-------- Text under study

An arrhythmia is a problem with the rate (kadar) or rhythm (irama) of an individual’s heartbeat, Medline Plus states.

It means that the heart either beats too quickly, too slowly, or with an irregular pattern.

According to Medical News Today, many cases of heart arrhythmias are harmless; however, if they are mainly irregular, or caused by a weak or damaged heart, arrhythmias can cause serious and even potentially deadly symptoms.

Have you ever felt your heart skip a beat? Or have you experienced your heart beats too fast or shortness of breath after a workout session?

If it is temporary, it probably is your heart taking in more oxygenated blood to provide oxygen to the rest of the body.

If it is prolonged, you might have arrhythmia.


Disturbance to the electrical impulses that cause the heart to contract (mengecut) can result in arrhythmia.

A person with a healthy heart should have a heart rate of between 60-100 beats per minute when resting.

A healthy person should have a lower resting heart rate.

For example, Olympic athletes should have a resting heart rate of under 60 beats per minute because their hearts are very efficient.

Many factors can cause the heart to work incorrectly, these include:

A healthy person will hardly experience long-term arrhythmia unless it is caused by an external factor, such as drug abuse or an electric shock.


Medical News Today, further explains arrhythmias can be broken down to 4 main categories:

  • Slow heartbeat: bradycardia.
  • Fast heartbeat: tachycardia.
  • Irregular heartbeat: flutter (rasa berdebar-debar) or fibrillation.
  • Early heartbeat: premature contraction. (pengecutan tidak matang)


Mayoclinic explains, a doctor might detect an arrhythmia during a routine examination or on an EKG from a patient that has no symptoms.

Even if a patient notices symptoms, it does not necessarily mean there is a serious problem with his or her heart.

This means that, some patients with life-threatening arrhythmias may have no symptoms while others with symptoms may not have a serious problem.

Noticeable arrhythmia symptoms may include:

  • A fluttering (rasa berdebar) in your chest
  • A racing heartbeat (tachycardia)
  • A slow heartbeat (bradycardia)

----------------
-------- Material supplied

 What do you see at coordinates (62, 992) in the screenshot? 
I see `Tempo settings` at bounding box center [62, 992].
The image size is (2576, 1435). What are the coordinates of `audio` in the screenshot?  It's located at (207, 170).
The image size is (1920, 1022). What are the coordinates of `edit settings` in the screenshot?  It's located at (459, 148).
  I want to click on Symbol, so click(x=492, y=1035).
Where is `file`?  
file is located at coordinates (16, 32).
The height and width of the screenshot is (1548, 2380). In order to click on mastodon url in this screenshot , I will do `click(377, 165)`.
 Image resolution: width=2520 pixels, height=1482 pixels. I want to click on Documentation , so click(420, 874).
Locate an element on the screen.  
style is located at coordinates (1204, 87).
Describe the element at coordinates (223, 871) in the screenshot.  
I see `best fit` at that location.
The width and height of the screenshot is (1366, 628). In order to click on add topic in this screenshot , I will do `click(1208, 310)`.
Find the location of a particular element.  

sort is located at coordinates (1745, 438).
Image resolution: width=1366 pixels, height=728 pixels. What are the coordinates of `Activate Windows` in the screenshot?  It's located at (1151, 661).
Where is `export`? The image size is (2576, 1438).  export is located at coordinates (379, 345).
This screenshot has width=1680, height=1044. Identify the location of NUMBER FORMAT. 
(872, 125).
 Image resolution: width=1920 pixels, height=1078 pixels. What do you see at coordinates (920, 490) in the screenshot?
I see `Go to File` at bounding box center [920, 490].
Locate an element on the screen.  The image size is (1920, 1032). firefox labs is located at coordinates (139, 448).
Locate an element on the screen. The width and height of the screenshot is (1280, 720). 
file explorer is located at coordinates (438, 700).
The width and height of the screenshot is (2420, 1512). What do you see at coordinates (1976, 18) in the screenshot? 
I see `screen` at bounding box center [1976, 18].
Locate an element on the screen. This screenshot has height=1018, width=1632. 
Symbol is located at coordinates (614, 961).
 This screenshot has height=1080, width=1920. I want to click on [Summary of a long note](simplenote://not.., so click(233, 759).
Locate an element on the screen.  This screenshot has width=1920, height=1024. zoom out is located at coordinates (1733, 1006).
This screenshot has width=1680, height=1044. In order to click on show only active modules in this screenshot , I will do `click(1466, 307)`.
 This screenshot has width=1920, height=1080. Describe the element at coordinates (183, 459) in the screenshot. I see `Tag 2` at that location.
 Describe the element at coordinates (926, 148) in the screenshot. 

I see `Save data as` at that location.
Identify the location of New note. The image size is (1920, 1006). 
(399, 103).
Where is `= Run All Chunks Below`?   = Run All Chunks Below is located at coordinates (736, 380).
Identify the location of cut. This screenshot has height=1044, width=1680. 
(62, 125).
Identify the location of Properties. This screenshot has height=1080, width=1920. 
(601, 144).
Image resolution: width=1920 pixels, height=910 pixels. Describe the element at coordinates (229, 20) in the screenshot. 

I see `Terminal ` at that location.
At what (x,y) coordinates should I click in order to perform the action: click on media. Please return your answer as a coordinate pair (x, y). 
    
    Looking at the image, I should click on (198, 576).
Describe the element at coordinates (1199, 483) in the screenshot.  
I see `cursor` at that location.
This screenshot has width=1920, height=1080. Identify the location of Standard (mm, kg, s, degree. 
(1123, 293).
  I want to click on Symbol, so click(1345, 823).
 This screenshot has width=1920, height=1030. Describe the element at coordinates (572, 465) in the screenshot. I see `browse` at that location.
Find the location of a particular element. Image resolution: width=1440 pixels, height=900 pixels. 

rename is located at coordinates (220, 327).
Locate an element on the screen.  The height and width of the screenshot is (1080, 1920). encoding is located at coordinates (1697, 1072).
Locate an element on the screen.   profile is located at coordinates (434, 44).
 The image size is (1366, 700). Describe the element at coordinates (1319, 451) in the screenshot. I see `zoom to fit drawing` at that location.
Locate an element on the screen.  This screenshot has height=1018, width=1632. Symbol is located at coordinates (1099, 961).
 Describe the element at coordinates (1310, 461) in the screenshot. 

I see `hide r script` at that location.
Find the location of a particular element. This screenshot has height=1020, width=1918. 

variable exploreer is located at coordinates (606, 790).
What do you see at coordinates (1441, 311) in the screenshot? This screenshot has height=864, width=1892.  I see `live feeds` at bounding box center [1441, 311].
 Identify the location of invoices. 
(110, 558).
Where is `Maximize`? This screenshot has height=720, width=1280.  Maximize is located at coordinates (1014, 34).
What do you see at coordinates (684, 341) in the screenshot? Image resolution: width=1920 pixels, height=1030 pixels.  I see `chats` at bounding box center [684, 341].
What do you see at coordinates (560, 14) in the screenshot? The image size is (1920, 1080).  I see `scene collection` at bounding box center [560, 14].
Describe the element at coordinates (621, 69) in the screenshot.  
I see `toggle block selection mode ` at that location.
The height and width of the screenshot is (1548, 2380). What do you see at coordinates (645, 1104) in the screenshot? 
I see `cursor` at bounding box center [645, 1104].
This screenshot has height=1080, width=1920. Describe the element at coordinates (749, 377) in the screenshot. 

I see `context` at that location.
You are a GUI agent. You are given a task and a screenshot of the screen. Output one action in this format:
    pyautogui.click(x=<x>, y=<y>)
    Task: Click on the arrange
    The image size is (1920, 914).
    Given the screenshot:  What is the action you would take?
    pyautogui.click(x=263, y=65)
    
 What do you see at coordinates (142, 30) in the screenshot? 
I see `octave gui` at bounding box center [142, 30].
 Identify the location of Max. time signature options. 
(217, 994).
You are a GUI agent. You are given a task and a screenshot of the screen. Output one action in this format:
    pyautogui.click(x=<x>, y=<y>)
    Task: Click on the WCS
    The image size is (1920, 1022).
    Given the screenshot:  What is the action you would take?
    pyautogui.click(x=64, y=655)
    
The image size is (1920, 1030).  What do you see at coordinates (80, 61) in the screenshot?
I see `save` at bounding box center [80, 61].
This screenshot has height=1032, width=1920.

----------------

Exercise requirements.
[1] According to the arrhythmia article, what resting heart rate should a person with a healthy heart have?
[2] Write out the stretch of the arrhythmia article from "Have you ever" through "are very efficient.".
[3] Pick up the arrhythmia article after its last line and write the next part.
The listing has no connection to the arrhythmia article.

Activity answers.
[1] Between 60 and 100 beats per minute.

[2]
Have you ever felt your heart skip a beat? Or have you experienced your heart beats too fast or shortness of breath after a workout session?

If it is temporary, it probably is your heart taking in more oxygenated blood to provide oxygen to the rest of the body.

If it is prolonged, you might have arrhythmia.


Disturbance to the electrical impulses that cause the heart to contract (mengecut) can result in arrhythmia.

A person with a healthy heart should have a heart rate of between 60-100 beats per minute when resting.

A healthy person should have a lower resting heart rate.

For example, Olympic athletes should have a resting heart rate of under 60 beats per minute because their hearts are very efficient.

[3]
  • Chest pain
  • Shortness of breath
  • Lightheadedness or dizziness
  • Sweating
  • Fainting (syncope) or near fainting



When your heart quivers (bergetar), it’s unable to pump blood effectively, which can cause blood to collect.

This can cause formation of blood clots.

 If a clot escapes, it can travel from your heart to your brain, blocking blood flow, causing a stroke.

Certain medications, such as blood thinners, can greatly lower your risk of stroke or damage to other organs caused by blood clots.

Your doctor will determine if a blood-thinning medication is suitable for you, depending on your type of arrhythmia and your risk of blood clots.

A clot can cause stroke

Heart failure

Heart failure can result if your heart is pumping ineffectively for a prolonged period due to a bradycardia or tachycardia, such as atrial fibrillation.

Sometimes controlling the rate of an arrhythmia that’s causing heart failure can improve your heart’s function.


How your arrhythmia will be treated will depend on whether it is a fast or slow arrhythmia or heart block. Any underlying causes of your arrhythmia, such as heart failure, will need to be treated as well.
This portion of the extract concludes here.